* **EXCERPTED TEXT**:
╔══

# Best/favorite primer!



## Miss Tabatha (Mar 30, 2013)

Hi everyone! What's your favorite primer?! I love Lancome's La Base but it breaks me out  I have sensitive skin. What do you guys think of Smashbox primer?


----------



## citigirl321 (Mar 30, 2013)

I prefer Hourglass veil. Lightweight, oil free.  Great staying power and certainly helps control oil.


----------



## Janeenersss (Mar 31, 2013)

That sucks that you break out from la base pro
	

	
	
		
		

		
			





! Its my all time fav primer. I think it deserves a lot more hype then it gets.


----------



## Janeenersss (Mar 31, 2013)

Oh and ive never used smashboxs primer but we sell a lot at work. We have HSN host/models come in all the time bc our store is near the studio and the ladies there use the smashbox photo finish primer when being filmed. So it seems like it would be a great primer in the heat if they wear it under hot lights for hours on end.


----------



## alyxo (Mar 31, 2013)

I really like the one by Smashbox, it's very tacky. Also, Bare Minerals primer and of course, MAC's paint pots.


----------



## auriannjag42 (Mar 31, 2013)

I like smashbox as well but I do notice that during the summer time it doesn't totally agree with my skin


----------



## PRiNCiPESSAx4 (Apr 1, 2013)

I love the Smashbox primer! I too have a bit of sensitive skin and have never had a problem. It's never broken me out! I also really like Hourglass Mineral Veil. I've used their serum as well but it made me a bit more oily than the others have.


----------



## kittenish (Apr 1, 2013)

I like bare essentials prime time. Gives a really nice smooth finish to the skin. I also love Cargo blu ray primer. Oil controling without drying the skin


----------



## Miss Tabatha (Apr 1, 2013)

[No message]


----------



## Miss Tabatha (Apr 1, 2013)

Janeenersss said:


> That sucks that you break out from la base pro
> 
> 
> 
> ...


  	It does! I feel like a lot of people don't know about it. I use to work for Lancome and when I would use it on somebody they would immediately buy it. I tried so many times to use in hopes it would not break me out, but it always did. Maybe I should try it one last time. lol


----------



## Miss Tabatha (Apr 1, 2013)

PRiNCiPESSAx4 said:


> I love the Smashbox primer! I too have a bit of sensitive skin and have never had a problem. It's never broken me out! I also really like Hourglass Mineral Veil. I've used their serum as well but it made me a bit more oily than the others have.


  	Do you use the regular Smashbox primer? Or Smashbox light? Apparently the light is for acne-prone/sensitive skin. Wonder which would be better.


----------



## Janeenersss (Apr 1, 2013)

╚══

* **DATASET CONTENT**:

╔══

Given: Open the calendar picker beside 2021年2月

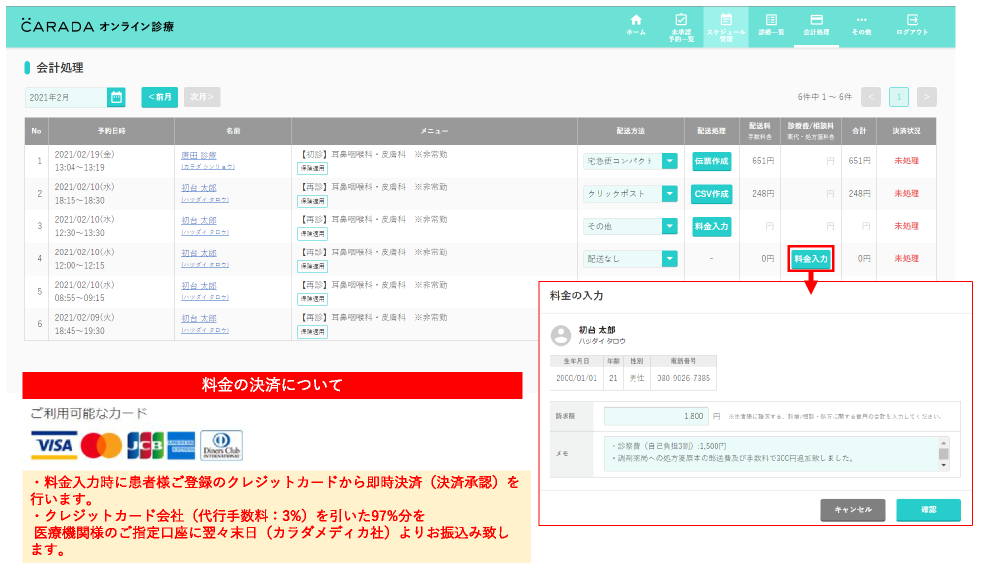Looking at the screenshot, I should point(117,97).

╚══

* **TASKS TO CARRY OUT**:
#1 Translate this sentence from the primer forum thread into Spanish: "Apparently the light is for acne-prone/sensitive skin."
#2 From the primer forum thread, reproduce the passage between "## auriannjag42 (Mar" and "PRiNCiPESSAx4 (Apr 1, 2013)", inclusive, substituting "winter" for "summer time".

* **FINAL RESULTS**:
#1 Al parecer, el light es para piel propensa al acné o sensible.

#2
## auriannjag42 (Mar 31, 2013)

I like smashbox as well but I do notice that during the winter it doesn't totally agree with my skin


----------



## PRiNCiPESSAx4 (Apr 1, 2013)